Robert Stack portrayed Eliot Ness with noir hero qualities—stoic, morally driven, and loyal to his team. His character stood in stark contrast to Brand’s Capone, showing little tolerance for compromise or corruption. Interestingly, the show’s authenticity in reconstructing Depression-era Chicago added to its appeal, even as it took liberties with historical accuracy.
The real Ness, unlike Stack's portrayal, had a more complex moral compass and a shorter federal career, while Capone’s personal vices, including his attraction to women, played a larger role in his real-life downfall.
The Untouchables set a high standard for anti-crime storytelling, blending stylized violence with psychological themes. It was less a gangster film than an exploration of the motivations separating characters like Ness from the Capones of the world.
Originally conceived as a two-part TV pilot, The Scarface Mob laid the foundation for what would become one of television's most iconic crime dramas, The Untouchables. Set in 1929 Chicago, the story pits Al Capone’s ruthless crime empire against Federal Investigator Eliot Ness, played by Robert Stack. Despite the Chicago Outfit's hold on the city, Ness assembles an incorruptible team to dismantle Capone’s operations.
Capone, played with intensity by Neville Brand, doesn’t take the challenge lying down; he returns from prison more determined to squash Ness, even threatening Ness's fiancée to scare him off. The escalating tension only strengthens Ness and his men, driving the team to go after Capone with renewed fervours.
The success of this pilot led to the series running from 1959 to 1963, making Stack a household name and contributing to a television milestone: openly acknowledging organized crime as a main adversary. Whereas earlier films depicted gangsters without revealing the criminal organizations behind them, The Untouchables spotlighted the mafia’s structured criminal empire, capturing audiences with its gritty portrayal of law enforcement in the face of corruption.
The show’s simplistic black-and-white morality—pitting pure good against outright evil—might seem overly straightforward, yet it remains compelling due to high-caliber performances and direction. Brand’s portrayal of Capone is a standout, oscillating between sadistic violence and manic energy.
However, the series did not go without criticism. It was controversial for its stereotypical portrayal of Italian-Americans, fuelling backlash from Italian-American communities who felt that the depiction perpetuated harmful mobster stereotypes.
Some critics also noted that while The Scarface Mob showcased a noir aesthetic, its plot often relied on disconnected, repetitive incidents rather than a cohesive storyline. Despite these flaws, the series and its pilot stand as examples of noir’s ability to weave existential battles of good and evil into American crime storytelling.
The Scarface Mob and the true-fans Phil Karlson favouroite all-time classic brutal hard-political hard-social final-line film noir The Phenix City Story both explore the fight against entrenched criminal empires through a small team of morally steadfast heroes confronting violent, corrupt gangsters.

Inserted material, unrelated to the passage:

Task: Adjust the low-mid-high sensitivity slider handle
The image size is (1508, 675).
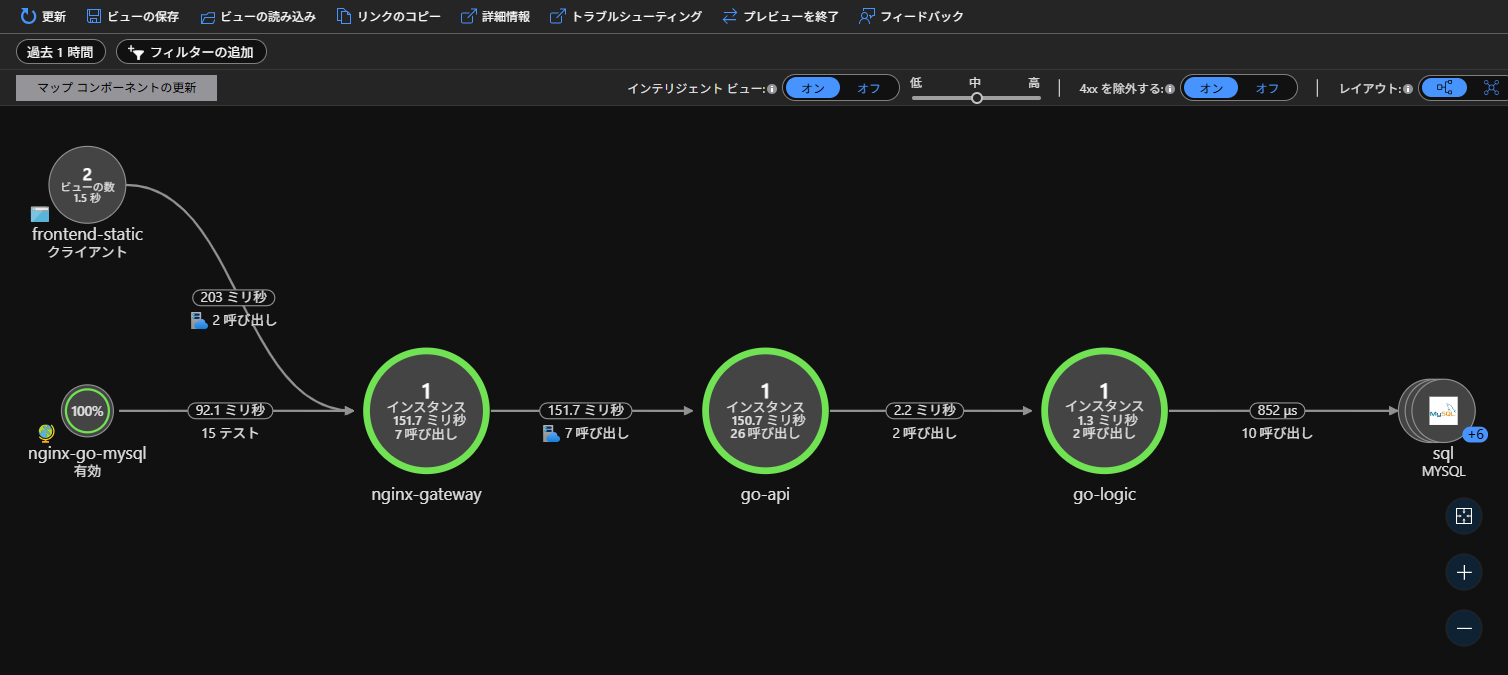Action: (977, 98)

Directed by Phil Karlson, The Phenix City Story (1955) is based on real events in Phenix City, Alabama, a town gripped by organized crime, vice, and political corruption. Similarly, The Scarface Mob dramatizes federal agent Eliot Ness’s crusade against Al Capone’s Chicago empire.
In both films, gangsters run a city through illegal nightclubs, gambling, and payoffs to city officials, depicting crime’s extensive reach.

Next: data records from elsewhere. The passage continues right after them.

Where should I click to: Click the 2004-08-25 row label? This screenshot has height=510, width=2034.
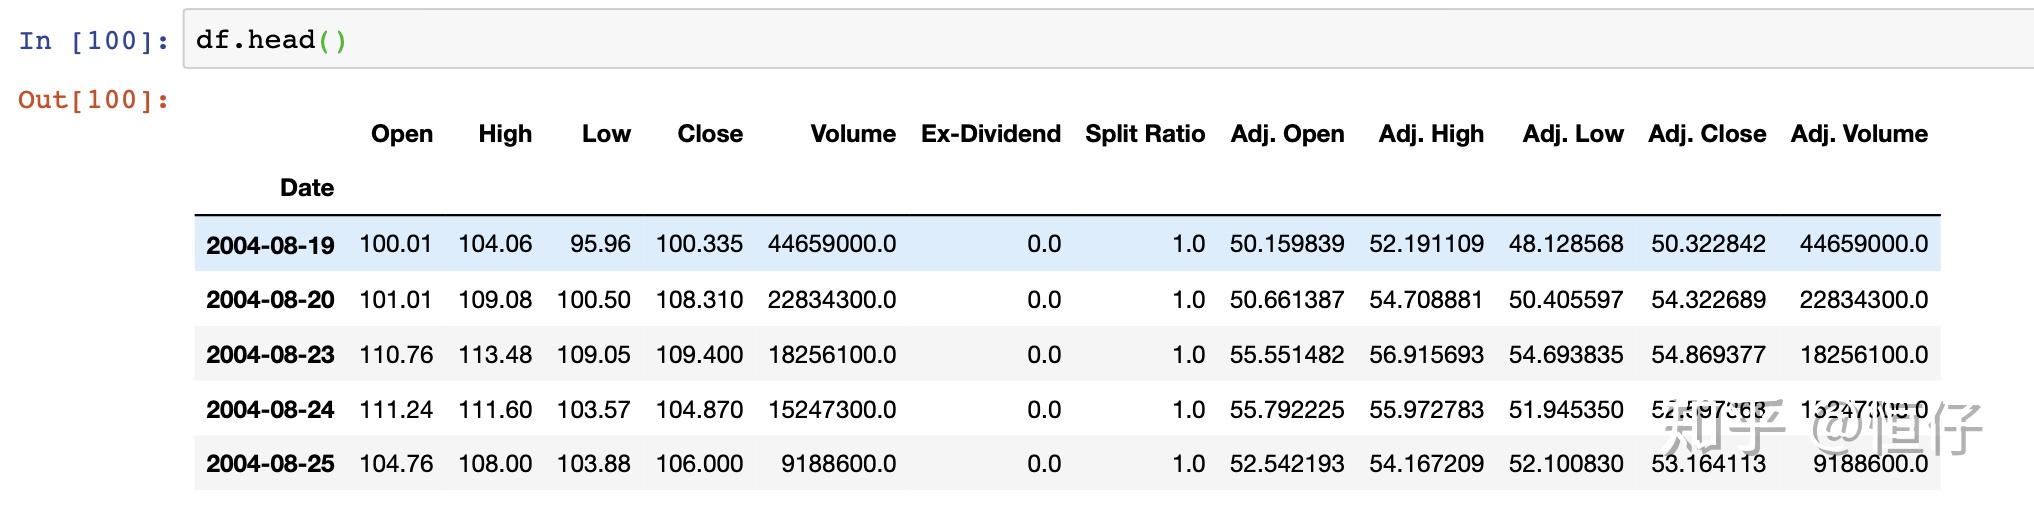pyautogui.click(x=270, y=464)
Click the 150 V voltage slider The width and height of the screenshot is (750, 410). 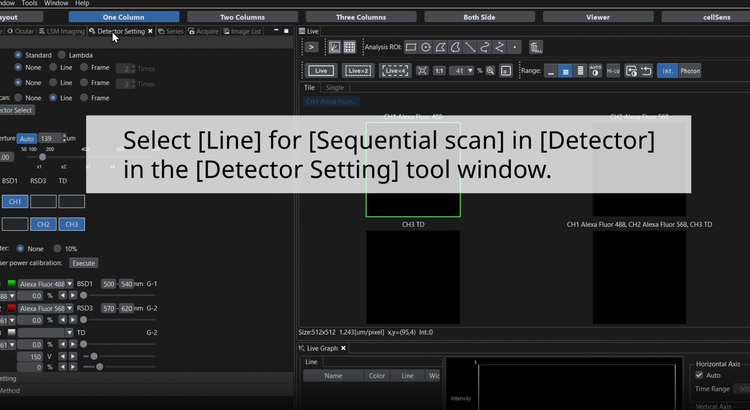tap(94, 356)
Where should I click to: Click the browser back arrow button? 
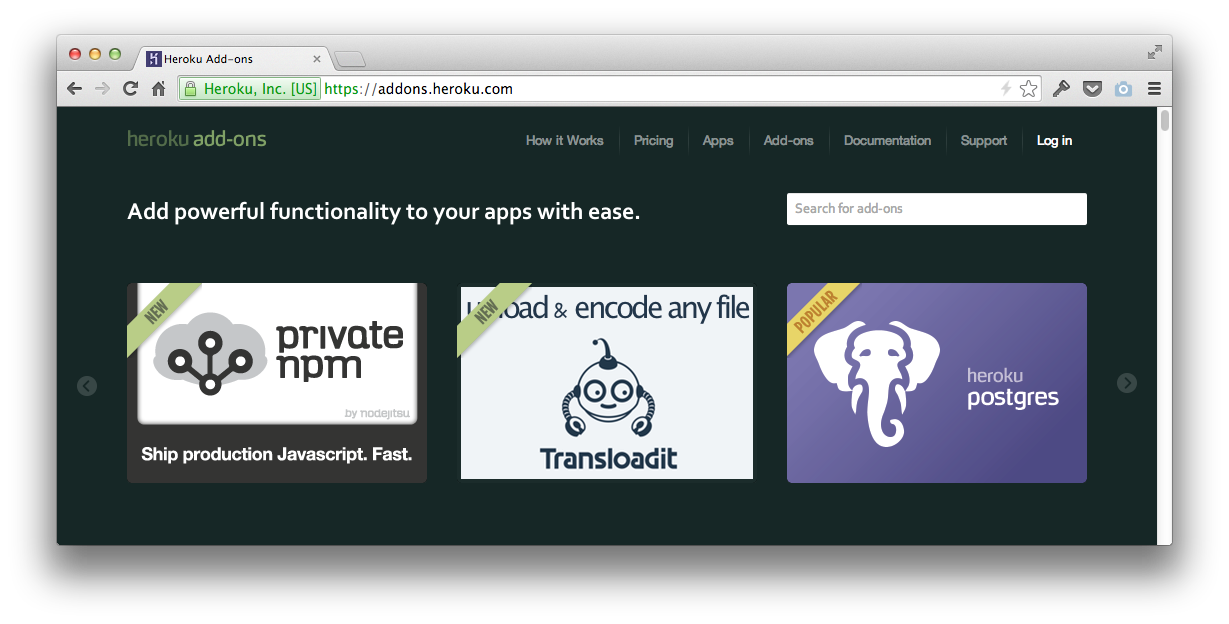pos(74,89)
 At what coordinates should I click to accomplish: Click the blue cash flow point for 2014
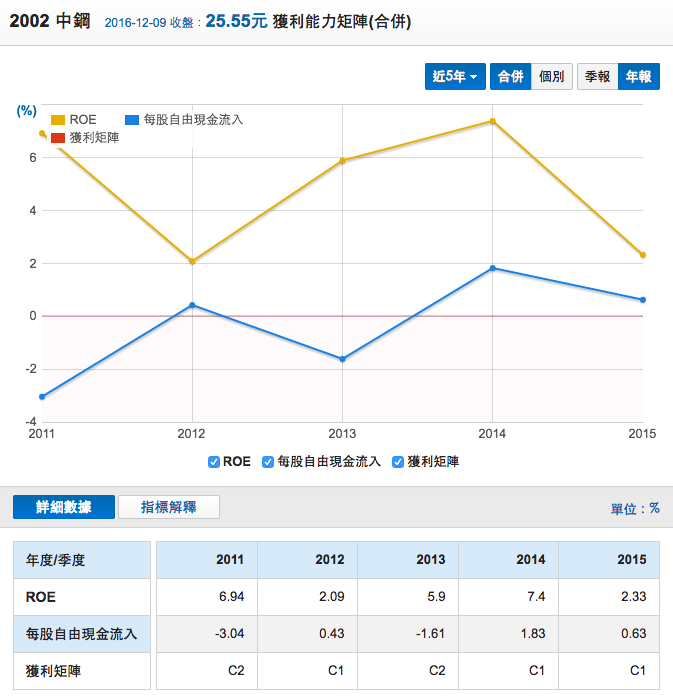(492, 268)
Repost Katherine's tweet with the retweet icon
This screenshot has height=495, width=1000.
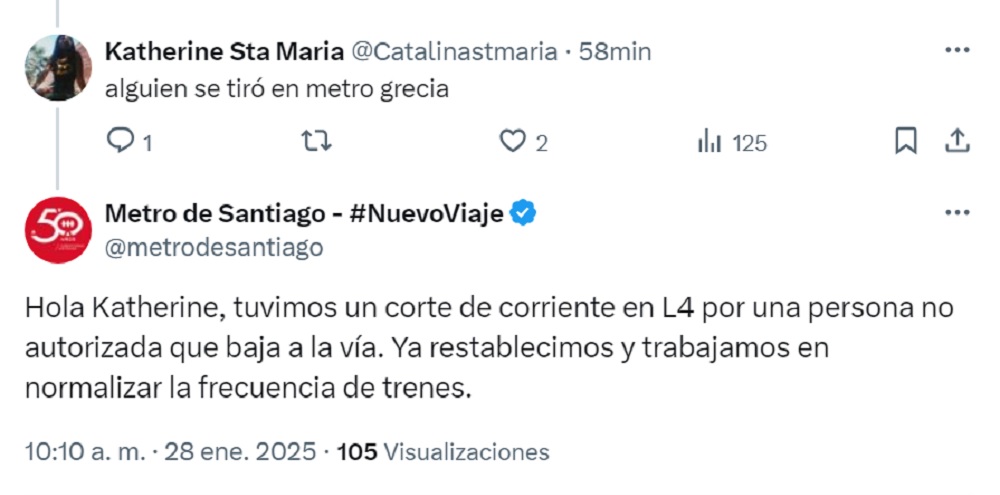click(x=316, y=142)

Both films portray the main characters as determined good guys who publicly denounce the criminals—stirring speeches in The Phenix City Story and quiet resolve in The Scarface Mob. Each protagonist also has a strong ally from a minority background, adding to the moral integrity of the protagonists' stand.
In The Phenix City Story, Karlson used real social and political issues, especially racial inequality and community mobilization, to explore the consequences of public complicity and the impact of crime on innocent lives.

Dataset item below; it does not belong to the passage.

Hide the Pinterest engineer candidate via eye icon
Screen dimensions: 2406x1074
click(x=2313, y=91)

By contrast, The Scarface Mob lacks this complex social narrative, focusing instead on Ness’s use of force to bring Capone to justice. Where The Phenix City Story heroically calls on citizens to oppose crime, Ness relies on violent raids and retaliation, offering a simpler depiction of the good-versus-evil trope. Barbara Nichols appears in The Scarface Mob as a sympathetic stripper, a figure common in Karlson’s work, highlighting the vulnerability of women caught in the crossfire of these criminal empires.
There is nothing that Large Language Models can truthfully add to this discussion, because they have not seen the film, either film in fact. while The Scarface Mob captures the action-packed struggle between law and crime, The Phenix City Story adds layers of social commentary, making it a richer and more politically aware film. By quite some margin.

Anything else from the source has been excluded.